As described in our previous studies [7
], the present study has several limitations as well. First, because the design of this study is cross-sectional, we cannot confirm the causal relationship between SHS exposure confirmed by self-reported questionnaire and cotinine and hypertension. Second, most of the study population was middle-aged people who resided in metropolitan areas; therefore, they might not be representative of the overall Korean population. Third, because the questionnaire items in this study did not completely separate the SHS exposure at home and workplace, our results would not be able to pinpoint the effect of SHS exposure at home and workplace on hypertension, respectively.

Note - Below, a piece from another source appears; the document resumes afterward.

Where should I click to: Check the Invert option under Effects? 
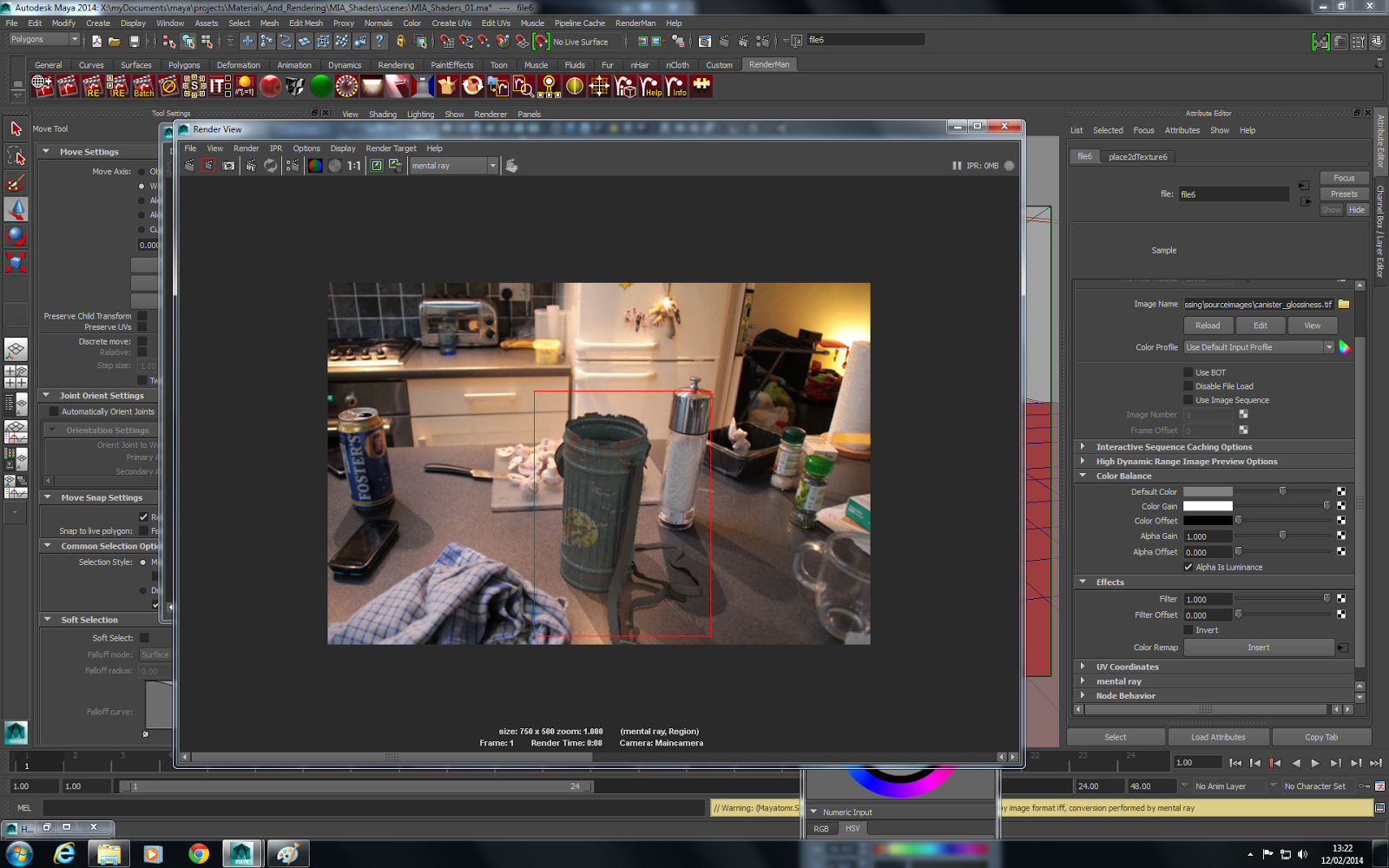1188,630
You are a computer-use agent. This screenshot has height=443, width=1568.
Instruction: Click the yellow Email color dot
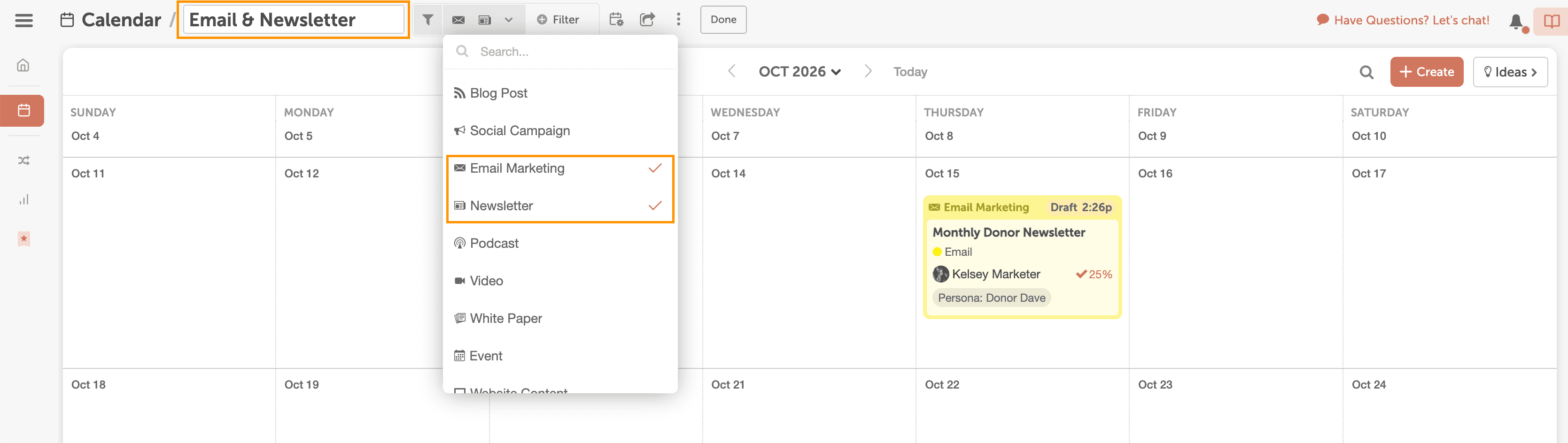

However, based on the questionnaire presented in Figure 1
, we could divide the four groups of SHS exposure at home and workplace indirectly. Lastly, we did not have any information on the potential parameters that could affect nicotine metabolism such as genetic variations and drugs, and this study did not include dietary factors influencing hypertension. Nonetheless, our study is meaningful in that we are the first to conduct a large epidemiologic study to assess the association between SHS exposure and hypertension in never-smokers verified by self-reported questionnaire and cotinine.